▶ Requisitos do exercício: Repita literalmente todas as linhas abaixo, sem incluir as imagens na resposta.

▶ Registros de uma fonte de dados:
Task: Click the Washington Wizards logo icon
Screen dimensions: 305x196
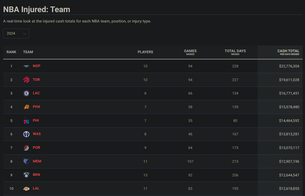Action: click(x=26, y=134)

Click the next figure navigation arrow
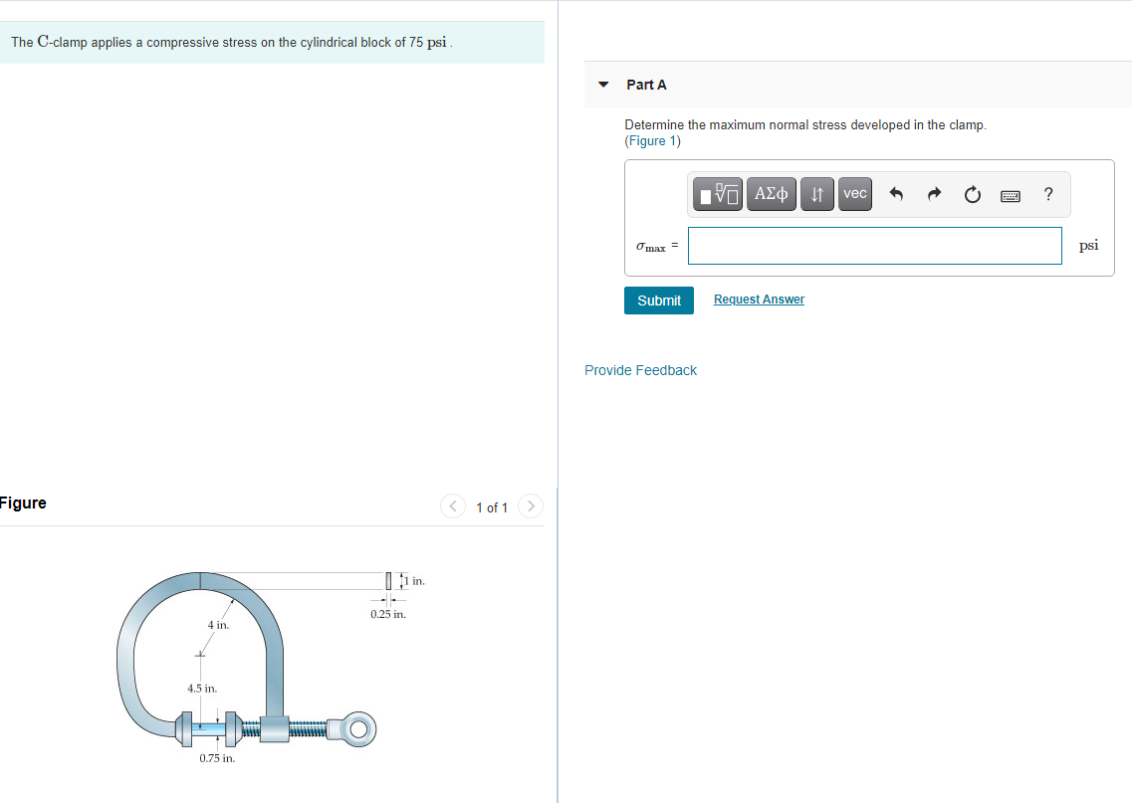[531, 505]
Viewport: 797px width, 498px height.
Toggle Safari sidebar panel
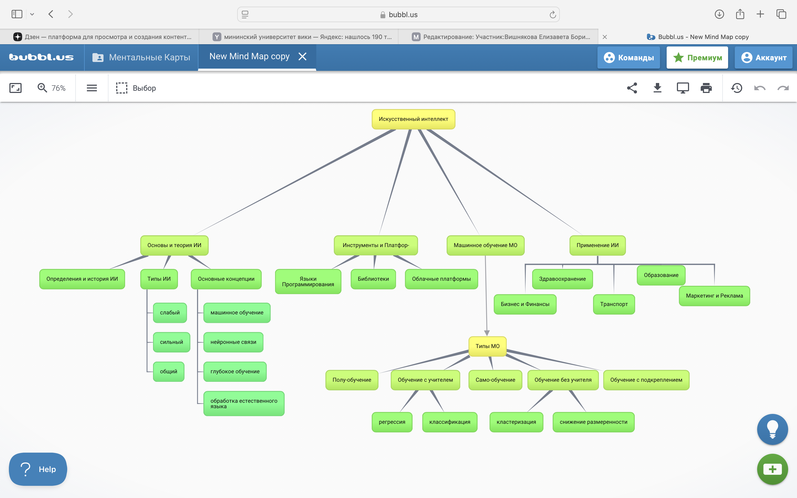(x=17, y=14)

▶ Resposta completa:
Task: Click the Washington Wizards logo icon
Screen dimensions: 305x196
Action: click(x=26, y=134)

Click the next figure navigation arrow
[531, 505]
Viewport: 797px width, 498px height.
Toggle Safari sidebar panel
(x=17, y=14)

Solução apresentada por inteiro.